12 October 2012

How much was that principle in the window? #nlpoli

Sending the third topsides module from Hebron outside the province was “absolutely unacceptable” to Premier Kathy Dunderdale back in June.

She was “extremely unhappy” and vowed to “pursue all avenues available” to her in order “to ensure that this very important work stays in Newfoundland and Labrador.”

A few months later, the absolutely unacceptable has become completely acceptable.  The only question – as it turned out – was the price.

The price for principle in this instance was $150 million

Of course, Dunderdale and natural resources minister Jerome Kennedy tried to pretend that everything was different:

“It is important that commitments are honoured,”  Dunderdale’s staff had her saying in a news release issued Thursday, “and we must ensure we are respected and treated fairly.”

They put similar words in Jerome Kennedy’s mouth:

“The intent of the Hebron Benefits Agreement was to ensure that maximum benefits stayed in the province, and we are pleased that the process has worked in our favour…”.

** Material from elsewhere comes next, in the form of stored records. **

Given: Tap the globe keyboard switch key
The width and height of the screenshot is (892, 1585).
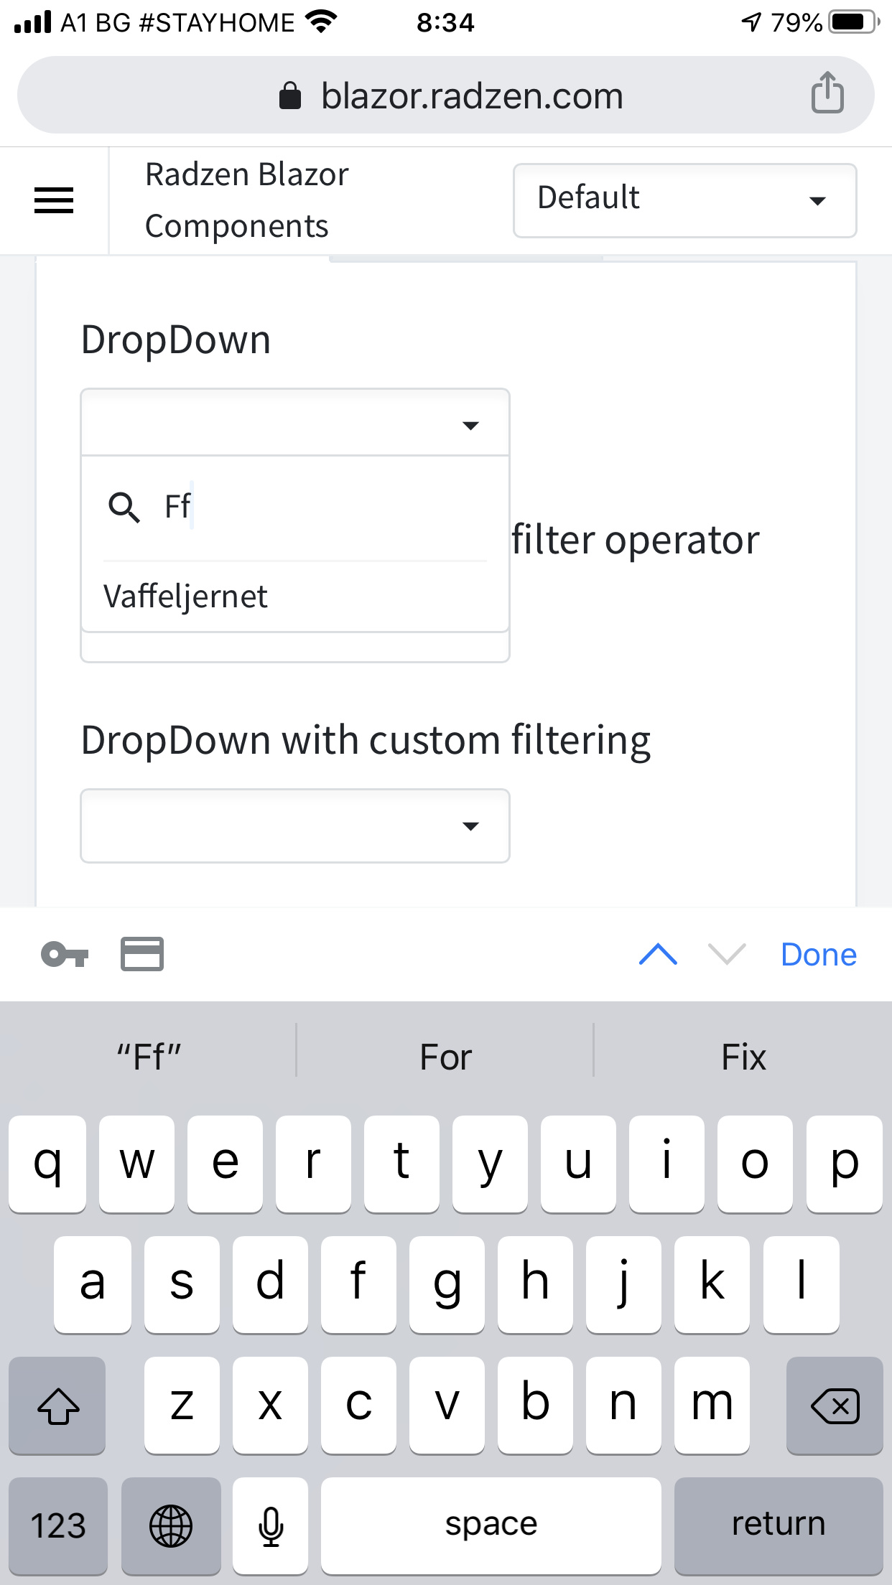Looking at the screenshot, I should click(x=171, y=1525).
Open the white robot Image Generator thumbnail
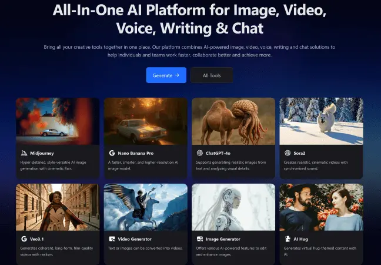 233,207
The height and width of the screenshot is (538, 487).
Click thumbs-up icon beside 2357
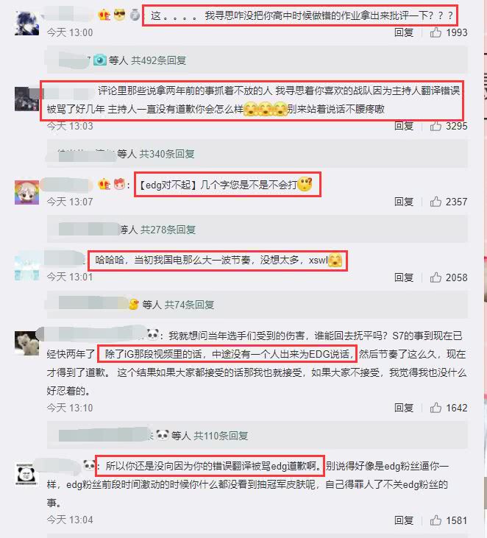pos(436,202)
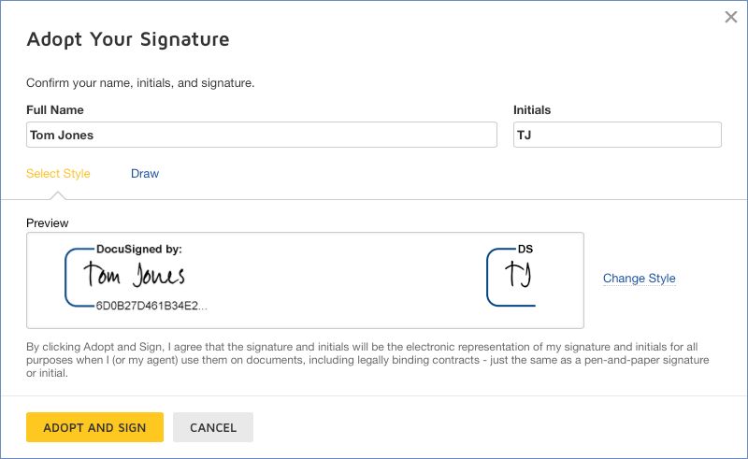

Ultimately, though, the people of newfoundland and Labrador wind up paying for the settlement on top of whatever legal and consulting fees the provincial government paid to cut a deal in a dispute over work Dunderdale and former Premier Danny Williams agreed in 2007/2008 could go outside the province.

Kathy Dunderdale said exactly that back in July:

"We have to mindful that the project comes on time, if that's possible, that we are not incurring extraordinary costs, or costs that we ought not to do, because people of the province pay for that," said Dunderdale in a media scrum at Confederation Building.

"All of that project gets paid off before we start to earn more royalties," she added. "So people of the province end up paying one way, or the other, either through the treasury or through Nalcor."

Buried in Dunderdale’s news release on Thursday was an acknowledgement of exactly that point.  The oil companies will get to claim this payment as part of the capital costs they can deduct before the province can collect significant royalties":

Like module fabrication costs, the payment will be treated as a capital cost to the project for the purposes of royalty calculation.

On Thursday, Jerome Kennedy praised Kathy Dunderdale for her work in negotiating the Hebron agreements in 2007 and 2008.  One of the key provisions of those agreements was a reduction in provincial royalties during the initial period of the project.  Instead of a steadily escalating rate, Dunderdale and her boss Danny Williams gave the oil companies a flat one percent rate until they achieve pay-out of development costs.

At the time, Dunderdale acknowledged that she and Williams wanted to protect the oil companies:

“The rationale behind these changes was the companies needed some downside protection if the price of oil went very, very low.”

Thursday’s announcement confirms that for some people all principles convert to cash.